Blog dedicated primarily to randomly selected news items; comments reflecting personal perceptions

Monday, February 02, 2015

For Love of a Dog

"Remember this is ICU -- you don't bring nothing in there. But I think they ran out of [ideas]."
"[Family dog choices] a brown-eyed Siberian huskie named Sasha. She's a pin in the butt. Then I have a Boston terrier named Matilda, which [Jack Bennett] loves. But we couldn't bring her because she's nippy. And then we have little Pipi. He's half sausage and half poodle. He's our cutie. He's our star."
"So we brought [Pipi] in and he was on the bed, because he's so tiny. And we put my father's hand on his fur. And then the dog licked him, and boom, a 180-degree turn!"
"My father woke up an ICU patient. My father woke up. He opened his eyes and started responding to stimuli.That's the love of a dog, eh?"
"Medical treatment helps, but love of an animal -- there should be more of that."
Susan Bennett, Montreal
Richard "Jack" Bennett, 84, with family dog Pipi in Châteauguay. 
Courtesy of Susan Bennett

Susan Bennett's world crosses between the medical community where she is a health worker at the Royal Victoria Hospital in Montreal, and an appreciation for the emotional-draw power of companion animals. She is very well aware how critical medical science is to the health recovery of a seriously ill person, but cognizant as well that sometimes it takes an extraordinary connection between humankind and canines to draw the former into a state of conscious health.

She has the example of her own father's situation as someone who was in dire need of a reason to return to life, a tactile, emotion-driven response that would draw him from where he was, hovering between life and death, to resume his engagement with life, after having undergone emergency brain surgery. Her father, Richard Bennett, had taken a nasty fall on the front steps of his daughter's house in Chateauguay, Quebec.

After the surgery to save his life, Richard Bennett failed to respond to all attempts to bring him back to consciousness. For a week, he remained in a coma post-surgery and nothing that doctors attempted served to revive the 84-year-old patient. He remained comatose. His daughter and her husband brought along an iPhone recording to his bedside, featuring the barking of the family's three dogs. Mr. Bennett's response was a faint stir, nothing more.

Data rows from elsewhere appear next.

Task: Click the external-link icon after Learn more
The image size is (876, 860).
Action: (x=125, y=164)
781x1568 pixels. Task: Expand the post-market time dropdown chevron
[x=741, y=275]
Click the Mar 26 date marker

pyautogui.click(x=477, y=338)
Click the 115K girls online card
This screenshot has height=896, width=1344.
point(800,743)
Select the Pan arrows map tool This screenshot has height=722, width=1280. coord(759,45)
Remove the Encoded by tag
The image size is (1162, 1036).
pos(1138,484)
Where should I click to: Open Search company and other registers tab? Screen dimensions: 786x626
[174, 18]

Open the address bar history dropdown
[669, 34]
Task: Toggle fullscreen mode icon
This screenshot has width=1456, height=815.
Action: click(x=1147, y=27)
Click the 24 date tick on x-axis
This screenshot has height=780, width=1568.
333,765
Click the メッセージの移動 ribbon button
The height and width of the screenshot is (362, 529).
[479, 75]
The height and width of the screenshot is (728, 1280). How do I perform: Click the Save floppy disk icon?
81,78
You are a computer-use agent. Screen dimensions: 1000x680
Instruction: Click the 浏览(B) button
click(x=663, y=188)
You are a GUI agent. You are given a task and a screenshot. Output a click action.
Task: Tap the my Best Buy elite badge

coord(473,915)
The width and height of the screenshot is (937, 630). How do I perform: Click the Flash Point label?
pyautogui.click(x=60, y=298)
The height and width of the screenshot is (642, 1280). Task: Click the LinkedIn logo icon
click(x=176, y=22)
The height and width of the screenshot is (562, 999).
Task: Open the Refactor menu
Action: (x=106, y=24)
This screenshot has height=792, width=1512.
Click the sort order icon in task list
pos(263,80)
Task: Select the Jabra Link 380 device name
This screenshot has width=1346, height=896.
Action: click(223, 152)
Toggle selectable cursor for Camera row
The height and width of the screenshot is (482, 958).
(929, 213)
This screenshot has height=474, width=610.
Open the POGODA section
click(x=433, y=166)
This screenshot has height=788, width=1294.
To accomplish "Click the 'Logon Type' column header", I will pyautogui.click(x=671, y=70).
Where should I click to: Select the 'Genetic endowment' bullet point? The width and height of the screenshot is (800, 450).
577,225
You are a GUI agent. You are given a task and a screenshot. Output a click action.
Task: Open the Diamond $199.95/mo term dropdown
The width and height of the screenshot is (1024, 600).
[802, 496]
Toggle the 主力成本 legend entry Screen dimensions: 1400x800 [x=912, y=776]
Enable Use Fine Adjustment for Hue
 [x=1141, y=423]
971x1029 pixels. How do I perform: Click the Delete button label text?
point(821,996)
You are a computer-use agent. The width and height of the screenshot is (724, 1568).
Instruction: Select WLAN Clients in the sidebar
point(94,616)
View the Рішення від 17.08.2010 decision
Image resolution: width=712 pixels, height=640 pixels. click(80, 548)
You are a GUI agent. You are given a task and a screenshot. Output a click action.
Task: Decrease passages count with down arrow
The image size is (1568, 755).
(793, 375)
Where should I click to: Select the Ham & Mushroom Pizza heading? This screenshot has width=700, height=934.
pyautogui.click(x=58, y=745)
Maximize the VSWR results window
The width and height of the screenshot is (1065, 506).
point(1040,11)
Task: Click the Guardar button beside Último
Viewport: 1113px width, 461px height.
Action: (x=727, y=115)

But even that hint of a stir, gave heart to Mr. Bennett's daughter. She felt that were her father to have the real-life presence of one of the family dogs at his bedside, he might very well respond fully. So she set about persuading hospital staff to enable her to bring one of the dogs that meant so much to her father into the hospital. The hospital has a firm no-pets-allowed policy, but special permission was given on this occasion to allow a small, life-saving dog into the Intensive Care Unit.

There was a full response, as hoped. Mr. Bennett remains in hospital recovering from his surgery, but he is fully awake and aware. "I haven't seen that kind of turnaround before, no", one ICU nurse commented. "We made an exception in this case", hospital spokeswoman Karina Sieres explained. Adding that it is the policy of the hospital to permit dogs to enter the hospital to comfort patients on palliative care and in oncology units.

She does remain a skeptic, however, remarking that the little dog cannot scientifically be given full credit for having brought the comatose man back to full awareness. Susan Bennett, however, knows better.